Reinventare le nostre infrastrutture ad alta intensità di carbonio è fondamentale e pregiudiziale se si vogliono raggiungere realmente e non lasciare sulla carta gli obiettivi dell'UE e dei documenti su cui si svolgono le Cop sui cambiamenti climatici globali. Il raggiungimento di riduzioni delle emissioni dell'80-95% rispetto ai livelli del 1990 entro il 2050, deciso in ambito UE con scarsa convinzione, richiede un processo di "decarbonizzazione" dell’economia a tutti i livelli. L’Italia e l’Europa continuano a usare come paravento il minor impatto in climalteranti del gas rispetto agli altri fossili. Si tratta di un autentico escamotage per mantenere inalterate le strutture centralizzate del vecchio sistema. E’ fuor di dubbio che la realizzazione della TAP, in una fase in cui la questione climatica assume una valenza discriminante, assumerebbe davvero tutto l’effetto simbolico di una sottomissione a “quell’Ancien Regime” di cui le lobby sono sostenitrici.

La decarbonizzazione avrebbe implicazioni di grande valenza sull’area mediterranea oggi al centro della tragedia dei migranti e sottomessa in una pluralità di Paesi a regimi autoritari e a forme di sfruttamento intensivo delle risorse naturali. La forma territoriale dell’approvvigionamento energetico distribuito e la cultura cooperativa che lo ispira, avrebbero grande influenza sulla convivenza dei popoli che si affacciano alle rive del Mare Nostrum, favorirebbero legami culturali più aperti ed una autentica integrazione dall’una all’altra sponda sia per le comunicazioni che per la mobilità. Si renderebbero automatici e oltremodo utili scambi di esperienze, integrazioni di standard ed un trasferimento di tecnologie e ricerca applicate all’industria e all’agricoltura, rendendo più labile la linea di demarcazione tra Nord e Sud Europa. L’Europa per prima ne trarrebbe beneficio, optando per una autonomia energetica fondata su sole, vento e acqua anziché su petrolio gas e carbone. (C’è una alternativa alle trivelle in mare…)
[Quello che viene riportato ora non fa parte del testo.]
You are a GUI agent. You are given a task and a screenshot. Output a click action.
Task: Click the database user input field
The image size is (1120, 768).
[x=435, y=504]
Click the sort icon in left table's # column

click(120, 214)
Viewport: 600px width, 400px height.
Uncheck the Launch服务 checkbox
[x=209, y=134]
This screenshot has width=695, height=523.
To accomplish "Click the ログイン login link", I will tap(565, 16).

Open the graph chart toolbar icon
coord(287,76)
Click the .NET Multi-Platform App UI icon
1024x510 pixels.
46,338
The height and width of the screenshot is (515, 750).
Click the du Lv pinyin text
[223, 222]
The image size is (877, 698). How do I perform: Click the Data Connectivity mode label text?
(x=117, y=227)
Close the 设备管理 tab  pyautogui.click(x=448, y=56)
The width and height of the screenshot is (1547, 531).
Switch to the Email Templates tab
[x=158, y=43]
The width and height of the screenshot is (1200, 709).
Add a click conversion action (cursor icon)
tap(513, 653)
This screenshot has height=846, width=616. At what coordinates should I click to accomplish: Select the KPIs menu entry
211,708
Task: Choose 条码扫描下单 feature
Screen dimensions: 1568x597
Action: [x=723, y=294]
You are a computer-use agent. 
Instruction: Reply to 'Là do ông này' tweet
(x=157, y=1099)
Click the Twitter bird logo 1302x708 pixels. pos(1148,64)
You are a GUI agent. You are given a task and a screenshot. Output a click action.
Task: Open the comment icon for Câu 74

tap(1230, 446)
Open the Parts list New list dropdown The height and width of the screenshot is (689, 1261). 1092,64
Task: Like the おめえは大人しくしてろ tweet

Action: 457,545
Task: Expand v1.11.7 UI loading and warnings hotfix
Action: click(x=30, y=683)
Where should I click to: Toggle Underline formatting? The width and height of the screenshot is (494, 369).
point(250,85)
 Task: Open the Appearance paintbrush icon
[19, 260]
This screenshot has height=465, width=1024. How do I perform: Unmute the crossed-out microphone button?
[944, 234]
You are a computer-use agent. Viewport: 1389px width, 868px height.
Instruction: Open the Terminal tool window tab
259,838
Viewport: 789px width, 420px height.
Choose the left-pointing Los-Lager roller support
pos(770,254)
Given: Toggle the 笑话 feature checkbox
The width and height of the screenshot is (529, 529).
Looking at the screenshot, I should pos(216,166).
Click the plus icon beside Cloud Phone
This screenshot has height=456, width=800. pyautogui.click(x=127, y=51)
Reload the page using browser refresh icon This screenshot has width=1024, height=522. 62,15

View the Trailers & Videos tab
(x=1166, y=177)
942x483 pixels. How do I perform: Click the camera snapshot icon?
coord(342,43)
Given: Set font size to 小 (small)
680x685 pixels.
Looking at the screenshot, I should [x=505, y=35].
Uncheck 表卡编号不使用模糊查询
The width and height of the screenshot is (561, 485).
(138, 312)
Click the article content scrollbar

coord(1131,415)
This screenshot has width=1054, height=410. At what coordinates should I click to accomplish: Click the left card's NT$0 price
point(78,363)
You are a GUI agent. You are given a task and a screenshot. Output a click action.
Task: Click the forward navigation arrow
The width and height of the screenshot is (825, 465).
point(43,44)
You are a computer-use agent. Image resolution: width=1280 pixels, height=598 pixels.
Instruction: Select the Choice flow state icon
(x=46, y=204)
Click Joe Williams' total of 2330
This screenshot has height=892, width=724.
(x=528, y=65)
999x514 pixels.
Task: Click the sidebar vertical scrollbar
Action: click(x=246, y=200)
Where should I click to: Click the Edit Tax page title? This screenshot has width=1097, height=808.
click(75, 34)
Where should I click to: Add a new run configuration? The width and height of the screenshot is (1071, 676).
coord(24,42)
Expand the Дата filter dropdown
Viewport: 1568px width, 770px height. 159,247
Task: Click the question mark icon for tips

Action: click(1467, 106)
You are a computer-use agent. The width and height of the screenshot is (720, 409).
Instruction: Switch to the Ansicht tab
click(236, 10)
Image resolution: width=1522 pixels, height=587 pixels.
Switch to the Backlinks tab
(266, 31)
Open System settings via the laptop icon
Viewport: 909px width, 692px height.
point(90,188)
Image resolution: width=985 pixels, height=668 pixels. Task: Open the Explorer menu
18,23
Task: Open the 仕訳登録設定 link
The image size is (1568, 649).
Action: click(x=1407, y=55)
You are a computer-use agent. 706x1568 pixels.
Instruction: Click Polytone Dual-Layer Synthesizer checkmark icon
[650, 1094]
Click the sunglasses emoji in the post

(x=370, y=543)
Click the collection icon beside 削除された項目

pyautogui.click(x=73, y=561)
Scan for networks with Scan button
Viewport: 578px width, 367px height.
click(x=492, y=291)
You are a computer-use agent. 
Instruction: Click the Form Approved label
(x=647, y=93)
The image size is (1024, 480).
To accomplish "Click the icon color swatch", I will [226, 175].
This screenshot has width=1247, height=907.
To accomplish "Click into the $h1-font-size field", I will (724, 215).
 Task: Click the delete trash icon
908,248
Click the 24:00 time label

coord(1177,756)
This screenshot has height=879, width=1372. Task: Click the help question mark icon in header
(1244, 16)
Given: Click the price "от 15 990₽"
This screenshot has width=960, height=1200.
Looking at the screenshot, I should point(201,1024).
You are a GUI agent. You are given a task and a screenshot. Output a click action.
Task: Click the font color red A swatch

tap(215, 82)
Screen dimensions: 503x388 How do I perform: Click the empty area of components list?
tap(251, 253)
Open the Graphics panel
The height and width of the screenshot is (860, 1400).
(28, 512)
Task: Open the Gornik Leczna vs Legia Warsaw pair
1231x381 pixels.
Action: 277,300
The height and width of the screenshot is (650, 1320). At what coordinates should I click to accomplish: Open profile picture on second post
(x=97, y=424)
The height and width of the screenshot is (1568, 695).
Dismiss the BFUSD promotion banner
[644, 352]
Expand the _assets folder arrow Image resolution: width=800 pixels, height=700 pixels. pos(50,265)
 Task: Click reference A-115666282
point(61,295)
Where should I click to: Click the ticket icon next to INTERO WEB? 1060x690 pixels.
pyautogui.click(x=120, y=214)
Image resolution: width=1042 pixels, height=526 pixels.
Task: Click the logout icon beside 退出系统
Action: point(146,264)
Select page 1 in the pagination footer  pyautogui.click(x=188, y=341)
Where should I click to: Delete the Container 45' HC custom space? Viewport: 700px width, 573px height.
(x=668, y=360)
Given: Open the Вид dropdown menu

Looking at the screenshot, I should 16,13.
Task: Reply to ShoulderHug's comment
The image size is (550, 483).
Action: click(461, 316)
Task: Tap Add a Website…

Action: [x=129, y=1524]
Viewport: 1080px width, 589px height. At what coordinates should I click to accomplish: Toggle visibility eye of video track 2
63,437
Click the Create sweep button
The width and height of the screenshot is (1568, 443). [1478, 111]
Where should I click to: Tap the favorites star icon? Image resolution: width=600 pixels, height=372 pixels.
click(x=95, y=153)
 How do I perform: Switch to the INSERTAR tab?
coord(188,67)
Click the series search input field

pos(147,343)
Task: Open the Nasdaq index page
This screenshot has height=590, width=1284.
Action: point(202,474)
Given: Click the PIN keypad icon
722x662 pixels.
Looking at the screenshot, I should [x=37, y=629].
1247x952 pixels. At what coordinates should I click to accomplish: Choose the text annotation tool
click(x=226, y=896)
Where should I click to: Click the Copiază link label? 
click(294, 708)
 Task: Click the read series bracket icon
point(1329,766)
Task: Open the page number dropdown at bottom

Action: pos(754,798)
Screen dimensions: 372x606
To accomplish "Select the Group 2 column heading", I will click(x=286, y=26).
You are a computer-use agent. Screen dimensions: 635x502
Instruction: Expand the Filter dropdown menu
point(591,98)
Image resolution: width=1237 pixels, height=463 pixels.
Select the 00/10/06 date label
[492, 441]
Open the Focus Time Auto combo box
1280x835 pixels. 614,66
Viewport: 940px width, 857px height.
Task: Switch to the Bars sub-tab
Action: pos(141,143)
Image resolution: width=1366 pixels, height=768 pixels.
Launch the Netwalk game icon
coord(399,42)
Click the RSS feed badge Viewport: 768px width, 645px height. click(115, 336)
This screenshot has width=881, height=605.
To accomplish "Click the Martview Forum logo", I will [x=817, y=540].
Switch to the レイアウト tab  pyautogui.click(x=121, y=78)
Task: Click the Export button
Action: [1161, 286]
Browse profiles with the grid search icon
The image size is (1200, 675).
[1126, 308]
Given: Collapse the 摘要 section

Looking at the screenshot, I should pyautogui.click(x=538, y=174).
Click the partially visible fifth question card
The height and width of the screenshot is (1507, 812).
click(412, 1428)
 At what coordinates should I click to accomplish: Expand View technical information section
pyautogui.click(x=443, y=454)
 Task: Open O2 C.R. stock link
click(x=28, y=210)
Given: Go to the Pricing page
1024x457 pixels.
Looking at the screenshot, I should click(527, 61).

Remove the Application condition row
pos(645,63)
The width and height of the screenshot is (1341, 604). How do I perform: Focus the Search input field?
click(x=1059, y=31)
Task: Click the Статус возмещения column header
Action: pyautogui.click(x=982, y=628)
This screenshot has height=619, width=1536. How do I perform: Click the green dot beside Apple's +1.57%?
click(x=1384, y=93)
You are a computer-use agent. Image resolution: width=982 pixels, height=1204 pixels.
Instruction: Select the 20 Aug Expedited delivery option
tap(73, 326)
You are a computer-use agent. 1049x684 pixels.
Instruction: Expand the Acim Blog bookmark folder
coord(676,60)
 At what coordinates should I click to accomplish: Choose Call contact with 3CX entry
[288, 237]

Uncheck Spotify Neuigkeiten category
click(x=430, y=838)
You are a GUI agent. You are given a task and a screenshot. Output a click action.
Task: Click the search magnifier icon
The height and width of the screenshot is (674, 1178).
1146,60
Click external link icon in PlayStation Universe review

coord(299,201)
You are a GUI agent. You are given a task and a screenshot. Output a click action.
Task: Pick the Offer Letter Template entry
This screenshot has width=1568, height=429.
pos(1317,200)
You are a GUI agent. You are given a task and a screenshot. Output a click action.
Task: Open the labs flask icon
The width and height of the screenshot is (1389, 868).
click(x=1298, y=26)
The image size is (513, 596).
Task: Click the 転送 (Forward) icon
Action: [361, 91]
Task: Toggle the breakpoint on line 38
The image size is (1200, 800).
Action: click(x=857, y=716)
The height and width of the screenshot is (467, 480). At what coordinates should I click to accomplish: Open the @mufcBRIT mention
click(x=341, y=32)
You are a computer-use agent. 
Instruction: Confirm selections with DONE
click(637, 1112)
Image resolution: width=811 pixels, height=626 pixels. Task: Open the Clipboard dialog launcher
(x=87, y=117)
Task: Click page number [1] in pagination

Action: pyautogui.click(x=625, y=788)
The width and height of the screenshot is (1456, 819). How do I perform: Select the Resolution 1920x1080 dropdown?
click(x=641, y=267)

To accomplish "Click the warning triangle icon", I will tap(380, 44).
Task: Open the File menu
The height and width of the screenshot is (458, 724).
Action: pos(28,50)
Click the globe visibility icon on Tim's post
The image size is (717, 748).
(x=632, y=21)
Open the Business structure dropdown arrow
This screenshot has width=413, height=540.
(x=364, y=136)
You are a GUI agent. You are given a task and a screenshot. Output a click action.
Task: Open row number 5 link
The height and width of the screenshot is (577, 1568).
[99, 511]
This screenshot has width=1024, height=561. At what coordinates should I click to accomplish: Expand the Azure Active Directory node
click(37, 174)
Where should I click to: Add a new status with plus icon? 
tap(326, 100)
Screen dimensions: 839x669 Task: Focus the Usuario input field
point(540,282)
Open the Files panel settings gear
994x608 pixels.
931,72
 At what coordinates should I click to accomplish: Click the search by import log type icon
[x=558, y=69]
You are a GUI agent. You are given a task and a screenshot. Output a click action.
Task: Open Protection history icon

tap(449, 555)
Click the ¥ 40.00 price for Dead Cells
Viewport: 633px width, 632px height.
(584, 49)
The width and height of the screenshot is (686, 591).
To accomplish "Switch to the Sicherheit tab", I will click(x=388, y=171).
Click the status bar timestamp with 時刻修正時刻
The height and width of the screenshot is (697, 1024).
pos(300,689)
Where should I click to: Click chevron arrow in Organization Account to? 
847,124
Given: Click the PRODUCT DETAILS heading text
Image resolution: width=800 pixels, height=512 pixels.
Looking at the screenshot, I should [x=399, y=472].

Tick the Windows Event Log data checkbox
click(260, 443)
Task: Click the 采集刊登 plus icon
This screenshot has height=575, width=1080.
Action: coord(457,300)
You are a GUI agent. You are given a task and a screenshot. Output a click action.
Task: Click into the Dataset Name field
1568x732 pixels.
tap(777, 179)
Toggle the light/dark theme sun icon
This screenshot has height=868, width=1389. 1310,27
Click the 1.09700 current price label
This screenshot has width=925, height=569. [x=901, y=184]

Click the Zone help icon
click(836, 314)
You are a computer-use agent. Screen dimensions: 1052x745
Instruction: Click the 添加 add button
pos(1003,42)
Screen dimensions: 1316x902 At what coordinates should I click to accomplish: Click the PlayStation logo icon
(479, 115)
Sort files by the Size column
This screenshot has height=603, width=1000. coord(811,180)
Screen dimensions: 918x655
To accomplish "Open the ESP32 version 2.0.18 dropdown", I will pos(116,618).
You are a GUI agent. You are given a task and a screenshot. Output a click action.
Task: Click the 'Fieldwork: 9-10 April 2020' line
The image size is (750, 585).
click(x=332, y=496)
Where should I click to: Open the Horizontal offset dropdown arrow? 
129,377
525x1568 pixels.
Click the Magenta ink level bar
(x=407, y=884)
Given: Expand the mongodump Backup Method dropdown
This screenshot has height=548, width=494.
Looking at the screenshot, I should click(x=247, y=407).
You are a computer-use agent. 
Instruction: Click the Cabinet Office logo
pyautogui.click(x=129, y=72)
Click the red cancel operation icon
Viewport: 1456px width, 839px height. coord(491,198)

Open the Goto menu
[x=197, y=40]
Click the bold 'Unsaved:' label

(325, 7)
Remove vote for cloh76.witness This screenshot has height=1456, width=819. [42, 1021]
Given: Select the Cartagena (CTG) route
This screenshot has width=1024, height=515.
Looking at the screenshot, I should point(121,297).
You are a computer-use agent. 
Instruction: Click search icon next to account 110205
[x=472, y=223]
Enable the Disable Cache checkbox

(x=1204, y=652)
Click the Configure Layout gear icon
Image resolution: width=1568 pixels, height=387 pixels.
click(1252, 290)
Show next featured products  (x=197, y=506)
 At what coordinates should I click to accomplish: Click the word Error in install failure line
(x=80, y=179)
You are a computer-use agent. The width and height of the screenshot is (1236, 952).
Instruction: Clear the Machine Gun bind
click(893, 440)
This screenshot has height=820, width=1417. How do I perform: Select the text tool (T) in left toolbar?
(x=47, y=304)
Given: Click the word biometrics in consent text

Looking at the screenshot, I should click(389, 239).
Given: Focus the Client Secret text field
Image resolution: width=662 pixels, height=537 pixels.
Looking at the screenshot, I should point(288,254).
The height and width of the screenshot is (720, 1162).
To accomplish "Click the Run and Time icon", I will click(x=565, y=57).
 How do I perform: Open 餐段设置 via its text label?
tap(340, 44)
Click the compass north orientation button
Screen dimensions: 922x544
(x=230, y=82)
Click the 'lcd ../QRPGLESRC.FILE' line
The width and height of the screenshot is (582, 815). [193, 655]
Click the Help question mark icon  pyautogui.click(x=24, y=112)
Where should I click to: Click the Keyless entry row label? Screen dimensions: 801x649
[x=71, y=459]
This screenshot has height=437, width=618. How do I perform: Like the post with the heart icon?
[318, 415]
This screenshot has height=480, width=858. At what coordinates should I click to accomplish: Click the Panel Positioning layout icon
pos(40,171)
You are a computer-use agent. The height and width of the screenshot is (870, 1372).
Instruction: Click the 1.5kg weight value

Contrariamente a quanto viene sostenuto dalla Commissione Europea, vanno promosse aziende energetiche municipali pubbliche, incaricate non solo di fornire energia elettrica rinnovabile per le proprie strutture, ma anche per cittadini e aziende. L’Utility pubblica dovrebbe avere per missione una particolare attenzione ed una diffusione della democrazia energetica. In particolare, dovrebbe facilitare la produzione autonoma di energia rinnovabile da parte dei cittadini e di altri attori locali da mettere in rete, promuovendo il networking tra nuovi produttori e incoraggiando la creazione di cooperative di piccoli produttori sotto gli auspici della municipalità. Per condomini ed edifici, un ruolo di ESCO dell’azienda municipale assicurerebbe garanzie finanziarie ai cittadini e un rendimento degli investimenti. Risolverebbe infine un ruolo decisivo e democraticamente validato per la pianificazione urbanistica in chiave energetica.

Va impresso un forte impegno politico per combattere la povertà energetica: la questione della povertà di carburante è dilagante: colpisce un europeo su sei.